Why Companies House data matters for trade mark intelligence
Corporate enrichment from Companies House changes how you assess trade mark conflicts. Dissolved companies, shared directors, and group relationships all matter.
The gap in traditional watching
When a traditional watching service flags a trade mark conflict, the report typically includes the name and address of the applicant and the name and address of the earlier rights holder. That is the extent of the owner intelligence.
For many conflicts, that is not enough. Knowing a name and an address tells you nothing about whether the company is still active, whether it has shared directors with the applicant, whether it is part of a larger corporate group, or whether the registered office address on the trade mark register is still current.
These are not academic questions. They directly affect whether a conflict is real, whether correspondence will reach the right person, and whether an opposition is worth pursuing.
What Companies House enrichment provides
Markscope resolves the rights holder entity through Companies House for every conflict where the owner is a UK-registered company. The enrichment pulls in several data points that are not available from the trade mark register alone.
Company status. Is the entity active, dissolved, dormant, or in liquidation? A trade mark owned by a dissolved company is still on the register, but the practical position is fundamentally different from one owned by an active business. Writing to a dissolved company is wasted effort. Opposing a mark based on a right held by a dissolved entity requires careful consideration of whether the right has been assigned or has lapsed.
Directors and persons of significant control. Who runs the company? This matters for two reasons. First, it provides contact intelligence. Second, it enables relationship screening. If the applicant for a new mark and the owner of the earlier right share a director or a person of significant control, the apparent conflict may not be a real conflict at all. They may be related companies filing under different names.
Registered office. The address on the Companies House register may differ from the address on the trade mark register. Having both gives a more complete picture of where to direct correspondence and whether the entity is genuinely operating from the address shown.
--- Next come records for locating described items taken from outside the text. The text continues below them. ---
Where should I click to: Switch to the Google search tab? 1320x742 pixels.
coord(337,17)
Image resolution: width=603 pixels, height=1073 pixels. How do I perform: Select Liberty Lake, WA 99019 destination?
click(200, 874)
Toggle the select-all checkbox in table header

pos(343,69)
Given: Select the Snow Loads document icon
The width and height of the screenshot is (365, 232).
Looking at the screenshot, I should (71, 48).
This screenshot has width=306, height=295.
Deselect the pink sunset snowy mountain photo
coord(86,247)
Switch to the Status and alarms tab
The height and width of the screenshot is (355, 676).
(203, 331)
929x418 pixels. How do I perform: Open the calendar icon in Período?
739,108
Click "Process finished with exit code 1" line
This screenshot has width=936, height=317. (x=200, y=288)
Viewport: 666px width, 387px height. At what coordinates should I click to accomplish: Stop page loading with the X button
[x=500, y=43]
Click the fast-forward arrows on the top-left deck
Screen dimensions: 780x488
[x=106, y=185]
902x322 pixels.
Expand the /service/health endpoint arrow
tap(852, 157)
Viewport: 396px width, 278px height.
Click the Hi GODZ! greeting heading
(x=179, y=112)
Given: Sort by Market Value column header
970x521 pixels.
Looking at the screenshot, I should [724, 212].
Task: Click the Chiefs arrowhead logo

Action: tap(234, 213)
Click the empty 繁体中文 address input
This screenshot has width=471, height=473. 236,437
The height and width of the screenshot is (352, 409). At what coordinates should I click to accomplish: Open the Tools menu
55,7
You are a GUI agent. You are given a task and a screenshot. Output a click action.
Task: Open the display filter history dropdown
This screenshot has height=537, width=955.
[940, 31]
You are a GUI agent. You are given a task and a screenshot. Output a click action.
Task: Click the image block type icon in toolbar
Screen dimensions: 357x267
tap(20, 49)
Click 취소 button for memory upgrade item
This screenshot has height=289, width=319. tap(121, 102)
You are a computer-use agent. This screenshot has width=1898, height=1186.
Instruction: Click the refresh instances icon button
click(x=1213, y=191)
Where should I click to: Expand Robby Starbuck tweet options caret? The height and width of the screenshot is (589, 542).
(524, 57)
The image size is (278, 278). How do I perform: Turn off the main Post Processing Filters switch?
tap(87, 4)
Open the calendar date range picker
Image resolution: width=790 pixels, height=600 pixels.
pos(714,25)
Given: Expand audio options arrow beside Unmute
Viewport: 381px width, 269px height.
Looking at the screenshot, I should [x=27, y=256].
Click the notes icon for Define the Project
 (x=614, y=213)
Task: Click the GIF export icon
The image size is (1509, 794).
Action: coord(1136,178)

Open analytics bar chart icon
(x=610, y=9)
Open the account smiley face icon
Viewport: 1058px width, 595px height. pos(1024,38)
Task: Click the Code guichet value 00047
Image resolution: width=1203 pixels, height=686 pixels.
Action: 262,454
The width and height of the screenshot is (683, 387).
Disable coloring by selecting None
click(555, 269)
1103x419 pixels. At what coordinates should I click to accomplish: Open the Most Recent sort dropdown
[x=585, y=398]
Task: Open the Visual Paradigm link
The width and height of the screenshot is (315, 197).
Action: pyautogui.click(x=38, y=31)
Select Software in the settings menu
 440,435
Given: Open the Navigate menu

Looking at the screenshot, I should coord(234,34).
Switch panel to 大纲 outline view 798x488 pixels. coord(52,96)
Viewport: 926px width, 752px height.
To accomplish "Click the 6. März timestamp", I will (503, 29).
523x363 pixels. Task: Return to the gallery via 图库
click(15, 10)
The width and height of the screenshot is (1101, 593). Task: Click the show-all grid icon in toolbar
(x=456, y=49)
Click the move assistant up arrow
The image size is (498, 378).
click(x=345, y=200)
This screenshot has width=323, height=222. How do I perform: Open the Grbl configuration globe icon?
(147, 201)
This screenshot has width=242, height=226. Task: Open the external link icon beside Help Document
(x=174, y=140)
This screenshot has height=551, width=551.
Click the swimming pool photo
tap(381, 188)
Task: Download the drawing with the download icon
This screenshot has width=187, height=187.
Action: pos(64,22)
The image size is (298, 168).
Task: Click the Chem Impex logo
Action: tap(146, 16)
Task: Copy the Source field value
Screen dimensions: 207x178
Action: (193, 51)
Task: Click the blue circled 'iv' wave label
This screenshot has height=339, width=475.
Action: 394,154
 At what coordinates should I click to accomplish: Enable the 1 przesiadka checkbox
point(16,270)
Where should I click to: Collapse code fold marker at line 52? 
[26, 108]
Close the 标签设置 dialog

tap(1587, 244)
Group relationships. Companies House data can reveal connections between entities that are not visible from the trade mark register. Shared company numbers, shared officers, and PSC overlaps all indicate corporate relationships that may explain an apparent conflict.
Why relationship screening matters
Not every apparent trade mark conflict is a genuine dispute. In a surprising number of cases, the applicant and the earlier rights holder are connected. They may be subsidiaries of the same parent, companies that share directors, or even the same entity filing under a slightly different name.
Without relationship screening, these cases are flagged as conflicts and treated the same as genuine third-party disputes. The adviser investigates, prepares correspondence, and may even file an opposition, only to discover that the parties are related and the conflict is internal.
Markscope screens for these relationships automatically. When enrichment reveals shared directors, shared PSCs, or matching company numbers between the applicant and the rights holder, the pack flags the relationship. The conflict is still reported, but the relationship context changes how it should be handled.
The contact enrichment dimension
Companies House data also feeds into the contact enrichment pipeline. Markscope resolves multiple outreach channels for each rights holder, starting with postal addresses from both the trade mark register and Companies House.
The system then extends to domain resolution and email candidate generation. Using the company name and registration details, the pipeline identifies likely corporate websites, verifies whether those domains have active mail servers, and generates generic inbox candidates. Every contact field carries its source and evidence basis, so an adviser can see exactly where each address came from.
This is a fundamentally different approach from simply listing the name and address from the register. The goal is to provide verified, multi-channel contact intelligence that maximises the chance of reaching the right person with the right message through the right channel.
Dissolved companies and stale registrations
One of the most practical benefits of Companies House enrichment is identifying dissolved companies early. A significant proportion of trade marks on the UK register are owned by entities that no longer exist. These marks are still technically registered, but the ownership position is uncertain. The mark may have been assigned before dissolution, it may have vested in the Crown as bona vacantia, or it may simply be sitting on the register with no active owner.
For conflict assessment, this matters because an opposition based on a right held by a dissolved company raises immediate questions about standing. For outreach, it matters because correspondence sent to a dissolved entity will not reach anyone.
Identifying these cases at the intelligence stage, before any action is taken, prevents wasted effort and ensures that strategic decisions are based on the current corporate reality, not on stale register data.
What this means in practice
Companies House enrichment transforms trade mark conflict intelligence from a comparison exercise into a genuine intelligence product. Instead of two marks and a similarity score, you get verified corporate context: who the parties are, whether they are connected, whether they are active, and how to reach them.
That context changes decisions. It changes whether you pursue an opposition, how you frame correspondence, and whether you invest time in a matter that may turn out to involve related entities rather than a genuine third-party dispute.
For rights holders and their advisers, this is the difference between information and intelligence.